PET imaging of nude mice bearing a s.c. human colonic tumor (T). A (top panel) shows an animal given an anti-CEACAM5 bsMAb pretargeted ¹²⁴I-hapten-peptide, B (middle panel) an ¹²⁴I-labeled anti-CEACAM5 Fab', and C (bottom panel) was given ¹⁸F-FDG. The far left side of each panel shows a transverse section taken through a plane that includes the tumor, with white lines in the adjacent coronal sections indicating the approximate location of the plane. For A and B, another transverse section through the abdomen in the region of the kidneys (K) is also shown, whereas C shows a transverse section that thorough a plane that includes the heart and another lower plane below the heart. The coronal slices are on the posterior side of the animal in order to highlight the tumor that is in on left side of the image.

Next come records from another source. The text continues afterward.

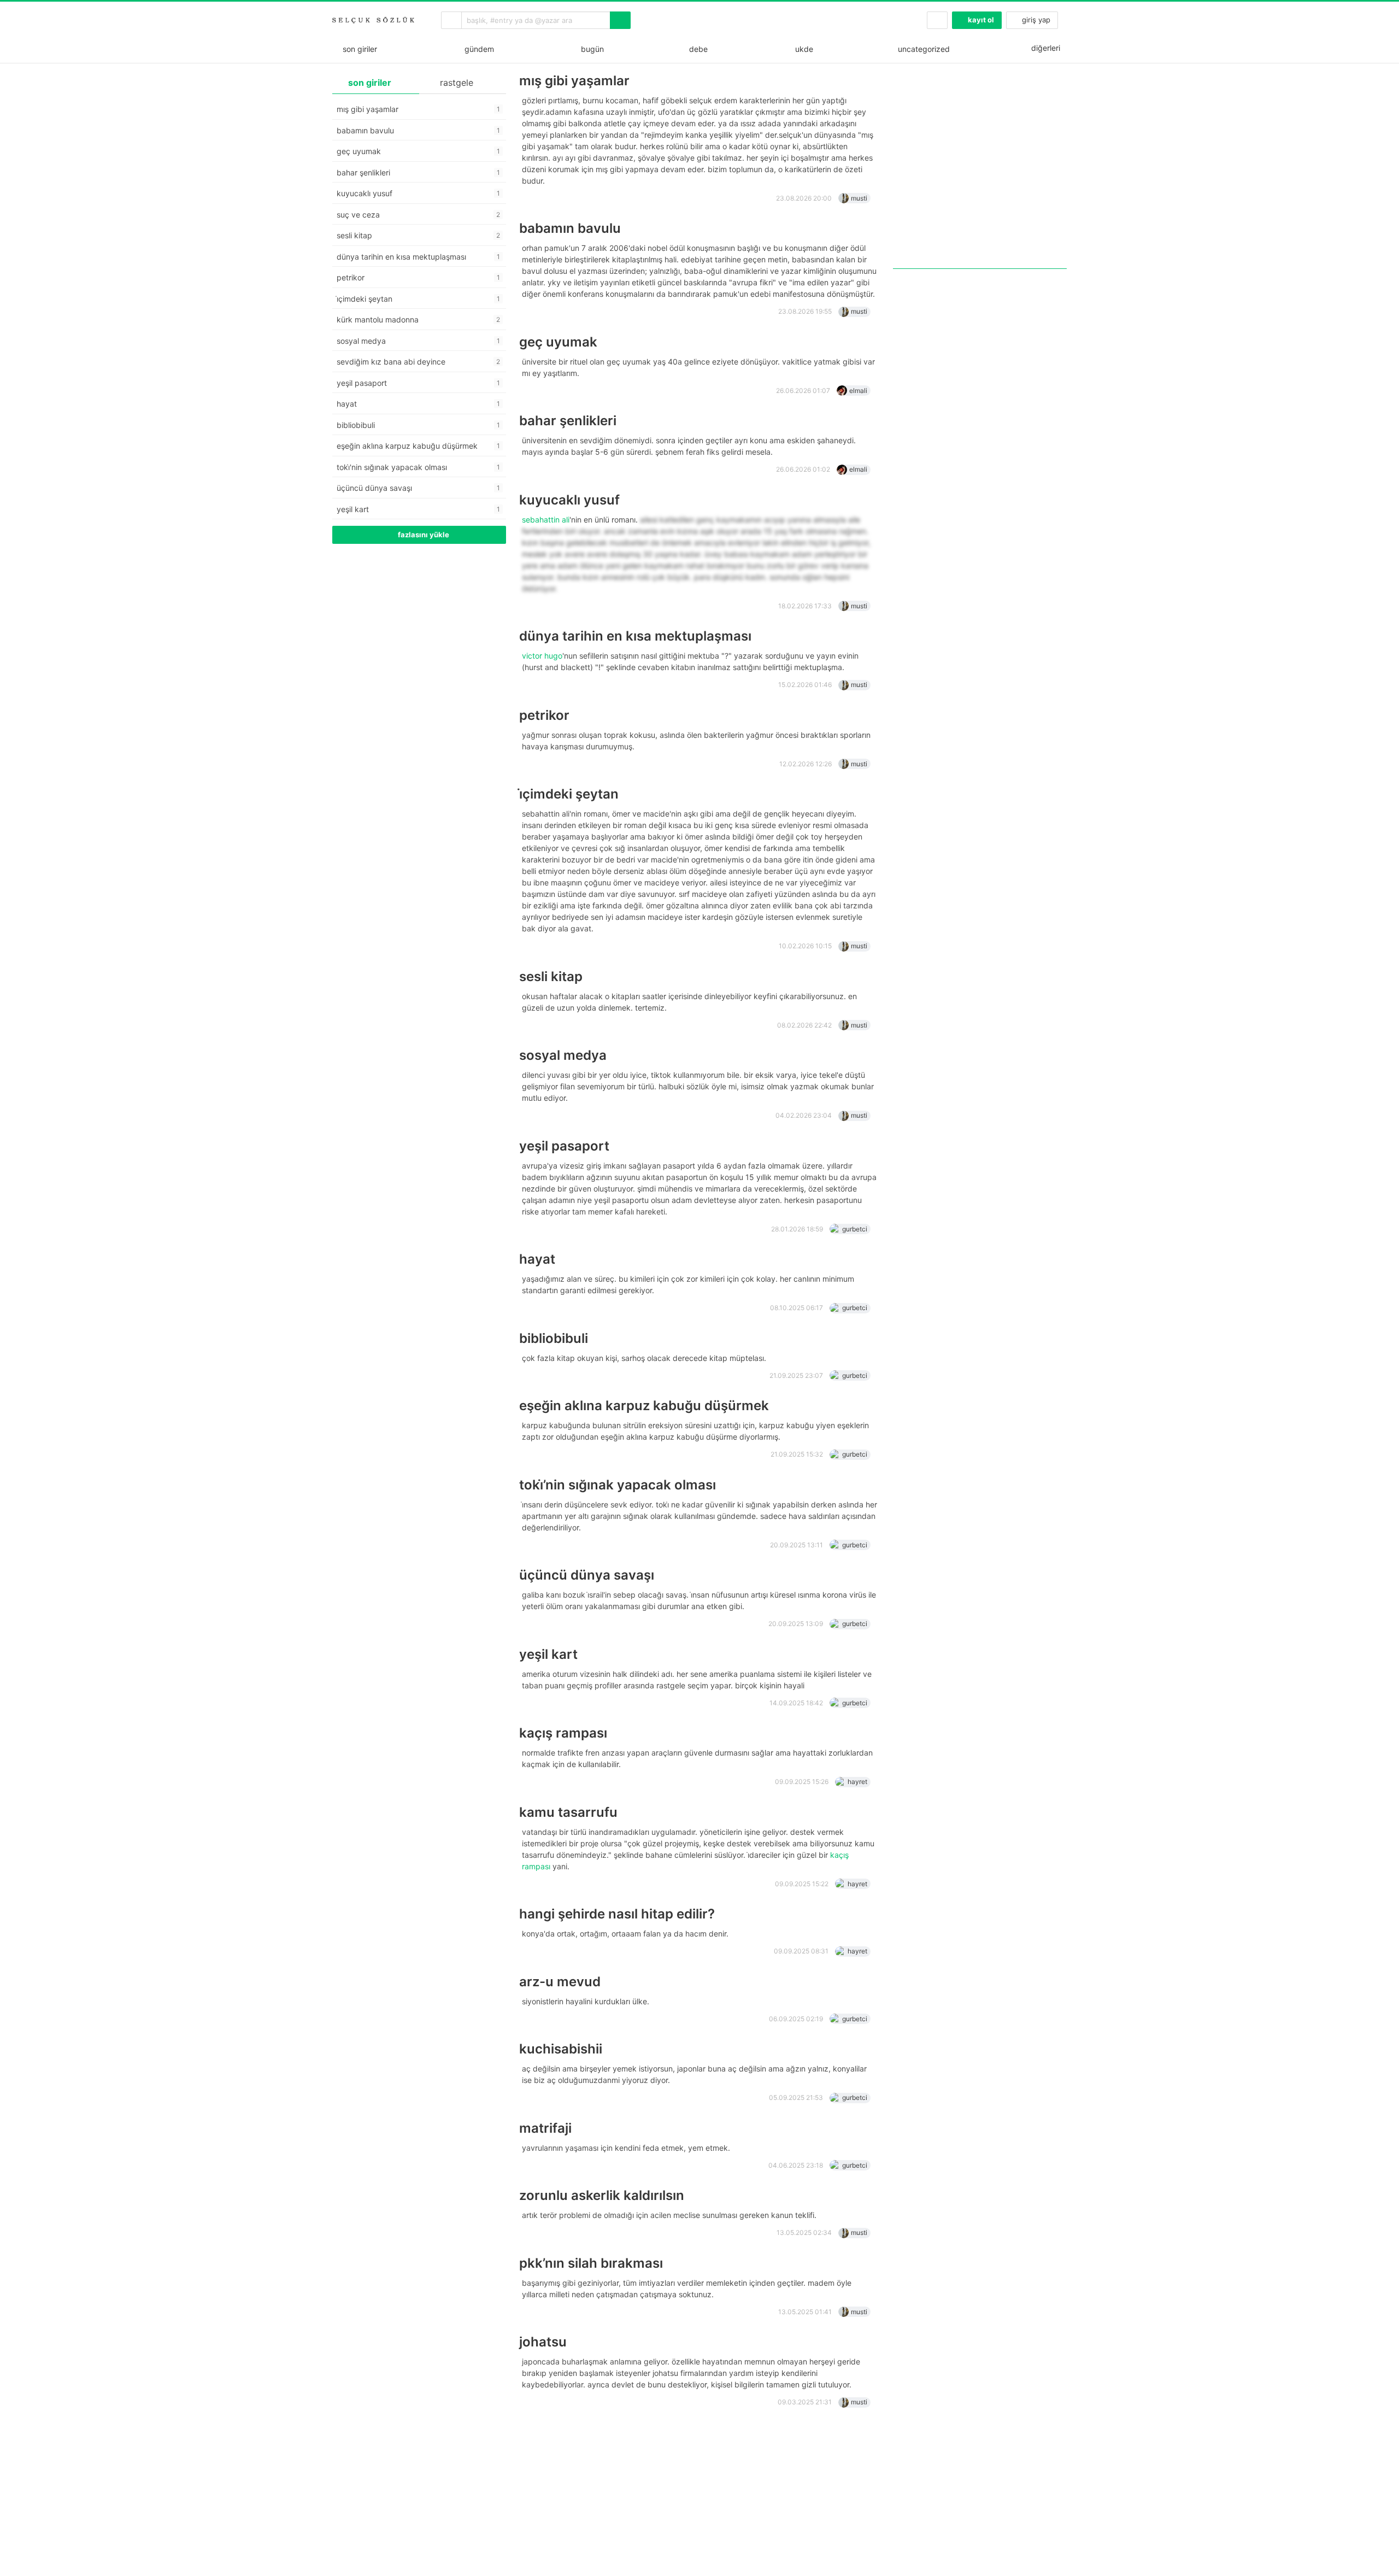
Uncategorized (923, 49)
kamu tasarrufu (568, 1812)
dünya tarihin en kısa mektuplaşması (635, 636)
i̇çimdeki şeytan (569, 794)
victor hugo (542, 655)
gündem (477, 49)
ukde (802, 49)
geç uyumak (558, 342)
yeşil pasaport (564, 1146)
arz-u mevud (560, 1981)
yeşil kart (548, 1654)
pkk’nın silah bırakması (591, 2263)
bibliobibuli (553, 1338)
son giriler (357, 49)
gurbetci (854, 1229)
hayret (857, 1781)
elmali (858, 390)
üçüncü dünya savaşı (586, 1575)
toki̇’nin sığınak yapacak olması (617, 1484)
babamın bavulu (570, 228)
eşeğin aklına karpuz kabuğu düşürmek (644, 1405)
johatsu (543, 2341)
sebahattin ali (545, 519)
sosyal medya (563, 1055)
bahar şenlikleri (567, 420)
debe (697, 49)
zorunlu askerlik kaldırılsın (601, 2195)
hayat (537, 1259)
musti (859, 198)
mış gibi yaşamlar (574, 80)
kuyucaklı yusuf (569, 499)
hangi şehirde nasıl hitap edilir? (617, 1913)
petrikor (544, 715)
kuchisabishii (560, 2048)
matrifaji (545, 2128)
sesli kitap (551, 976)
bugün (590, 49)
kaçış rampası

All images are adjusted to the same intensity without background subtraction to give a better appreciation of the relative uptake in the tissues. The animals were not pre-medicated to ameliorate radioiodine uptake in the thyroid (Thy) or stomach (St). ¹⁸F-FDG has extensive uptake in the bone marrow (BM) of mice, as well as in the brain (Br) and heart wall (H).

Figure 5

Localization of micrometastatic tumors the lungs of nude mice injected intravenously with a human colon cancer cell line. Nude mice were given a specific anti-CEACAM5 trivalent bsMAb or a control, non-binding trivalent bsMAb (anti-CD22 x anti-HSG). They then later received an ¹²⁴I-hapten peptide. A separate group of animals received ¹⁸F-FDG. Images A and B are sagittal sections of 2 separate mice and corresponding transverse slices through the chest taken ~1 h after the ¹²⁴I-hapten-injection. The lungs (L) of both animals showed increased uptake, and the transverse sections appear to show distinct uptake in small clusters. The sections were cut in a plane to include one of the kidneys (K) to illustrate uptake in this organ, as well as some activity in the stomach (St) immediately above the kidney. The activity is cleared in the urine (urinary bladder, UB). C shows a coronal section of a tumor-bearing mouse given the control bsMAb that did not find tumor in the chest. D shows coronal slices of 2 animals given ¹⁸F-FDG and imaged ~1 h later. E shows sagittal slices of these same 2 animals, and F and G are transverse sections through 2 different regions of the chest (F is higher than G). Even in the transverse sections, there was no indication of tumor involvement in lungs these animals, but there was intense uptake in the brain (Br), bone marrow (BM; e.g., ribs, scapula, spine, pelvis, femurs) and heart wall (H). The histology sections show lungs taken from one of the ¹⁸F-FDG imaged animals (animal to the right in panel D) that had multiple foci of tumor scattered in several lobes. A portion of the section highlighted in the rectangle is magnified, showing even the largest lesion in the field was only ~0.25 mm in diameter. A separate autoradiography study using animals with more advanced disease that were pretargeted with an anti-CEACAM5 bsMAb followed by an ¹¹¹In-hapten-peptide showed uptake was specifically targeted to the tumor nodules in the lungs.